• _Tâche écrite_
Renvoie à l'identique toutes les lignes des enregistrements ci-dessous, sans rien y changer.

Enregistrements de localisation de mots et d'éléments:
______
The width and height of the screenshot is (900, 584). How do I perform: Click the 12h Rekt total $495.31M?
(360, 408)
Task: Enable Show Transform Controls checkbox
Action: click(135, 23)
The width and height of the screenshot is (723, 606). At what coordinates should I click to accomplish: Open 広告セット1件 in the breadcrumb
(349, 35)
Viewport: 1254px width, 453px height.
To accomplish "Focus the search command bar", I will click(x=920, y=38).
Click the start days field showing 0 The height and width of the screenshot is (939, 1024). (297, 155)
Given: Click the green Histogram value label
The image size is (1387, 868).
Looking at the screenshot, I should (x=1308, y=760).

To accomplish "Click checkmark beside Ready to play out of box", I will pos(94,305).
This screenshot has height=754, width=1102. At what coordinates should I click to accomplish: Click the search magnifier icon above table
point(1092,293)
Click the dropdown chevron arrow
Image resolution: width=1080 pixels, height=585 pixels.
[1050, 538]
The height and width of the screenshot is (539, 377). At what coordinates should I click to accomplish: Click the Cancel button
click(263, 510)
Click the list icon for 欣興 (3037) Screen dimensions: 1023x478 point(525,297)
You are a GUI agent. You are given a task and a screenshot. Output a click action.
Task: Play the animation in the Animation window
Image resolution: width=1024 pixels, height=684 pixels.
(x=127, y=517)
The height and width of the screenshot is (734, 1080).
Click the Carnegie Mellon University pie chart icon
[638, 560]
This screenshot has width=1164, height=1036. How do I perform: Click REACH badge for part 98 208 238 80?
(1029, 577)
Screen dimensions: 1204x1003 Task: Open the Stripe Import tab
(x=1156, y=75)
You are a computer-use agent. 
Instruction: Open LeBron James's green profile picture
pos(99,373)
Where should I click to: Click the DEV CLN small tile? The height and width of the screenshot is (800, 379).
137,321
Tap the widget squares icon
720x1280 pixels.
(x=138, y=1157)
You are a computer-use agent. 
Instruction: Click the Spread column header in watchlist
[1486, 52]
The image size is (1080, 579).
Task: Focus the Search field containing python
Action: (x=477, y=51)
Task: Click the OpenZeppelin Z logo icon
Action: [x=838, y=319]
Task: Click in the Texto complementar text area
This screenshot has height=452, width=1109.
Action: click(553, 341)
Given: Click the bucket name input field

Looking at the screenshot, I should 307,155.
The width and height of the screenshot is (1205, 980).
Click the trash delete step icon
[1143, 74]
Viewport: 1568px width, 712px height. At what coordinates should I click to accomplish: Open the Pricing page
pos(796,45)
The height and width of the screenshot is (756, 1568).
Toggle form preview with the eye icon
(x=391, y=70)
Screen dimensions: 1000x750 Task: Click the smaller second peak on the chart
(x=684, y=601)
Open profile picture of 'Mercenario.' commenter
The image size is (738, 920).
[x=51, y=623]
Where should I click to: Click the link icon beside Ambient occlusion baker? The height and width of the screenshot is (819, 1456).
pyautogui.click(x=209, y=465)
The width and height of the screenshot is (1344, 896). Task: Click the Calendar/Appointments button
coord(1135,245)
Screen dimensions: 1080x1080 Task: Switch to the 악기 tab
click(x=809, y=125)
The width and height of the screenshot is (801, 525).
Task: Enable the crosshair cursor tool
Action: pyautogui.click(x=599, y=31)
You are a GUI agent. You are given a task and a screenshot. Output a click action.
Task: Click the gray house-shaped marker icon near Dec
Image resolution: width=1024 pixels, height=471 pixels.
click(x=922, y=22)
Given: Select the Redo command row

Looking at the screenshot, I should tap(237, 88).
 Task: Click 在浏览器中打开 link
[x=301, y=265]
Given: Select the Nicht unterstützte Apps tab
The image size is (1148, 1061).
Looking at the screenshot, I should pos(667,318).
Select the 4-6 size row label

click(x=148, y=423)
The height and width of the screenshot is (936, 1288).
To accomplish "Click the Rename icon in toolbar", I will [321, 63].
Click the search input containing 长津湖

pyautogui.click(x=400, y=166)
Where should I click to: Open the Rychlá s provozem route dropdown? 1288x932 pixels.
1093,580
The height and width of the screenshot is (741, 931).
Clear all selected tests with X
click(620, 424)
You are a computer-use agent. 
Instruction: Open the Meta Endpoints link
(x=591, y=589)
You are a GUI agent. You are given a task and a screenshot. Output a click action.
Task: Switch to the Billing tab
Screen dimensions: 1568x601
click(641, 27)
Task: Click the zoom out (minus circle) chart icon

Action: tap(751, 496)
______
• _Réponse écrite_
The width and height of the screenshot is (900, 584). How do I perform: Click the 12h Rekt total $495.31M?
(360, 408)
Task: Enable Show Transform Controls checkbox
Action: click(135, 23)
The width and height of the screenshot is (723, 606). At what coordinates should I click to accomplish: Open 広告セット1件 in the breadcrumb
(349, 35)
Viewport: 1254px width, 453px height.
To accomplish "Focus the search command bar", I will click(x=920, y=38).
Click the start days field showing 0 The height and width of the screenshot is (939, 1024). (297, 155)
Given: Click the green Histogram value label
The image size is (1387, 868).
Looking at the screenshot, I should (x=1308, y=760).

To accomplish "Click checkmark beside Ready to play out of box", I will pos(94,305).
This screenshot has height=754, width=1102. At what coordinates should I click to accomplish: Click the search magnifier icon above table
point(1092,293)
Click the dropdown chevron arrow
Image resolution: width=1080 pixels, height=585 pixels.
[1050, 538]
The height and width of the screenshot is (539, 377). At what coordinates should I click to accomplish: Click the Cancel button
click(263, 510)
Click the list icon for 欣興 (3037) Screen dimensions: 1023x478 point(525,297)
You are a GUI agent. You are given a task and a screenshot. Output a click action.
Task: Play the animation in the Animation window
Image resolution: width=1024 pixels, height=684 pixels.
(x=127, y=517)
The height and width of the screenshot is (734, 1080).
Click the Carnegie Mellon University pie chart icon
[638, 560]
This screenshot has width=1164, height=1036. How do I perform: Click REACH badge for part 98 208 238 80?
(1029, 577)
Screen dimensions: 1204x1003 Task: Open the Stripe Import tab
(x=1156, y=75)
You are a computer-use agent. 
Instruction: Open LeBron James's green profile picture
pos(99,373)
Where should I click to: Click the DEV CLN small tile? The height and width of the screenshot is (800, 379).
137,321
Tap the widget squares icon
720x1280 pixels.
(x=138, y=1157)
You are a computer-use agent. 
Instruction: Click the Spread column header in watchlist
[1486, 52]
The image size is (1080, 579).
Task: Focus the Search field containing python
Action: (x=477, y=51)
Task: Click the OpenZeppelin Z logo icon
Action: [x=838, y=319]
Task: Click in the Texto complementar text area
This screenshot has height=452, width=1109.
Action: click(553, 341)
Given: Click the bucket name input field

Looking at the screenshot, I should 307,155.
The width and height of the screenshot is (1205, 980).
Click the trash delete step icon
[1143, 74]
Viewport: 1568px width, 712px height. At what coordinates should I click to accomplish: Open the Pricing page
pos(796,45)
The height and width of the screenshot is (756, 1568).
Toggle form preview with the eye icon
(x=391, y=70)
Screen dimensions: 1000x750 Task: Click the smaller second peak on the chart
(x=684, y=601)
Open profile picture of 'Mercenario.' commenter
The image size is (738, 920).
[x=51, y=623]
Where should I click to: Click the link icon beside Ambient occlusion baker? The height and width of the screenshot is (819, 1456).
pyautogui.click(x=209, y=465)
The width and height of the screenshot is (1344, 896). Task: Click the Calendar/Appointments button
coord(1135,245)
Screen dimensions: 1080x1080 Task: Switch to the 악기 tab
click(x=809, y=125)
The width and height of the screenshot is (801, 525).
Task: Enable the crosshair cursor tool
Action: pyautogui.click(x=599, y=31)
You are a GUI agent. You are given a task and a screenshot. Output a click action.
Task: Click the gray house-shaped marker icon near Dec
Image resolution: width=1024 pixels, height=471 pixels.
click(x=922, y=22)
Given: Select the Redo command row

Looking at the screenshot, I should tap(237, 88).
 Task: Click 在浏览器中打开 link
[x=301, y=265]
Given: Select the Nicht unterstützte Apps tab
The image size is (1148, 1061).
Looking at the screenshot, I should pos(667,318).
Select the 4-6 size row label

click(x=148, y=423)
The height and width of the screenshot is (936, 1288).
To accomplish "Click the Rename icon in toolbar", I will [321, 63].
Click the search input containing 长津湖

pyautogui.click(x=400, y=166)
Where should I click to: Open the Rychlá s provozem route dropdown? 1288x932 pixels.
1093,580
The height and width of the screenshot is (741, 931).
Clear all selected tests with X
click(620, 424)
You are a computer-use agent. 
Instruction: Open the Meta Endpoints link
(x=591, y=589)
You are a GUI agent. You are given a task and a screenshot. Output a click action.
Task: Switch to the Billing tab
Screen dimensions: 1568x601
click(641, 27)
Task: Click the zoom out (minus circle) chart icon

Action: tap(751, 496)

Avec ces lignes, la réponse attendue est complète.